Rather to my surprise, given a conductor with a particular reputation in Russian music, it was Prélude à l’après-midi d’un faune that came off best in this programme. Languid, heated, yet never uncontrolled, this was a Prélude à l’après-midi in a line from Tristan to Pelléas, several degrees warmer than that heard on the recent Proms visit from the Orchestre National de France and Daniele Gatti, yet equally valid in conception. Paul-Edmund Davies’s flute arabesques were exquisite, veritably dissolving the bar lines; so, however, were the other woodwind contributions and the harp parts too. The warmth of the Philharmonia strings hinted at the strong Russian orchestral influence upon Debussy: often overlooked, but not here.

This was my third hearing this year of Prokofiev’s second violin concerto. A work I had thought could more or less play itself seems to be proving far more elusive. Neither Chloe Hanslip nor Viktoria Mullova really emerged from the runway, both experiencing considerable technical difficulties. Akiki Suwanai was preferable in that respect, with the partial exception of the finale, but seemed neither to have anything to say about the work, nor to appreciate that a concerto is a collaboration between soloist, orchestra, and conductor. It was difficult to discern a single instance of interaction on her part. Tughan Sokhiev and the Philharmonia were forced merely to follow her mechanical rendition. Sokhiev pointed rhythms were he could, but his hands were largely tied. A clockwork character was not entirely unsuited to the second movement, and Sokhiev relaxed a little where possible, mostly when Suwanai was not playing; interaction again seemed entirely one-way, most glaringly during the soloist’s pizzicato ‘accompaniment’ at the end. The finale brought more of the same, albeit with instances of technical insecurity. What a pity, since the Philharmonia sounded colourfully unanimous throughout. Suwanai’s rush to the final climax, however, sounded more like Paganini than Prokofiev, quite devoid of personality.
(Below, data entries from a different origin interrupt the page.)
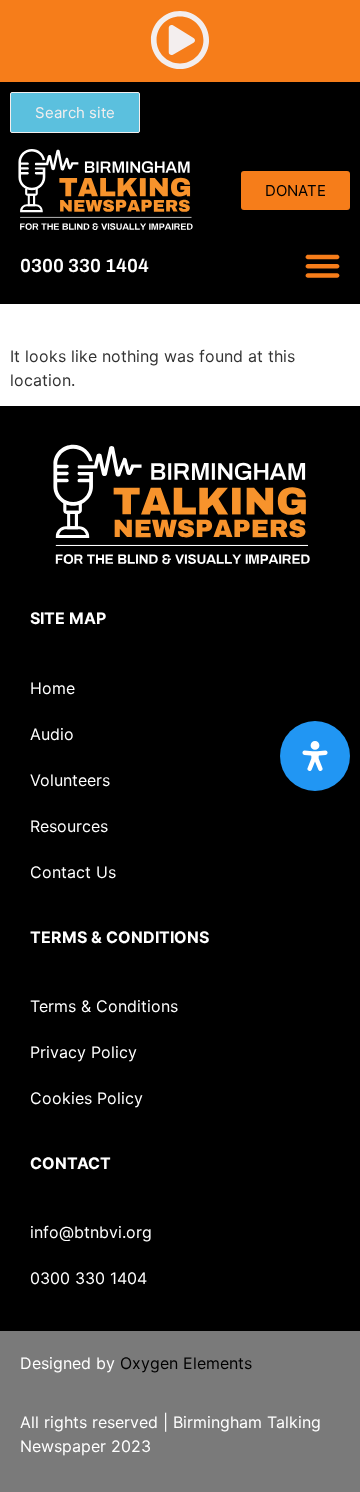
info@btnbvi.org (91, 1232)
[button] (323, 266)
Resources (69, 826)
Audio (52, 734)
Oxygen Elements (186, 1363)
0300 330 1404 (88, 1278)
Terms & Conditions (104, 1006)
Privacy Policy (83, 1052)
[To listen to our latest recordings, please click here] (180, 40)
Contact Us (73, 872)
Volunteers (70, 780)
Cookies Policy (86, 1098)
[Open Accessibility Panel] (315, 756)
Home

I had expected Sokhiev to shine in Tchaikovsky’s Fourth Symphony, but it was not really to be. The outer movements emerged brash, vulgar even, though there were more character and emotional depth to the inner movements. More gloomy than defiant, the opening brass struck an intriguing tone, albeit one that was not to be maintained. Hints thereafter of Prokofiev’s motor rhythms hardened into something all too rigid, whether in quicker material, or slower, the latter tending towards stasis. The Fate motif, when it returned, sounded disconnected, merely tacked on. Tchaikovsky sounded hollow, despite the undeniable brilliance of the Philharmonia’s performance. Unsurprisingly, the movement seemed over long. The Andantino in modo di canzone was much better, the Philharmonia still on fine form, but what had previously sounded incongruously mechanical now possessed an ominous yet warm tread, song-like in character. The folk-like quality of the movement’s central material was apparent to an unusual degree, but it developed with ease into something more symphonic. String pizzicati were flawless in the properly balletic scherzo, though woodwind intervention could have been announced a little less jarringly, more organically. The finale simply sounded rushed, unduly driven; again, Tchaikovsky sounded empty and vulgar.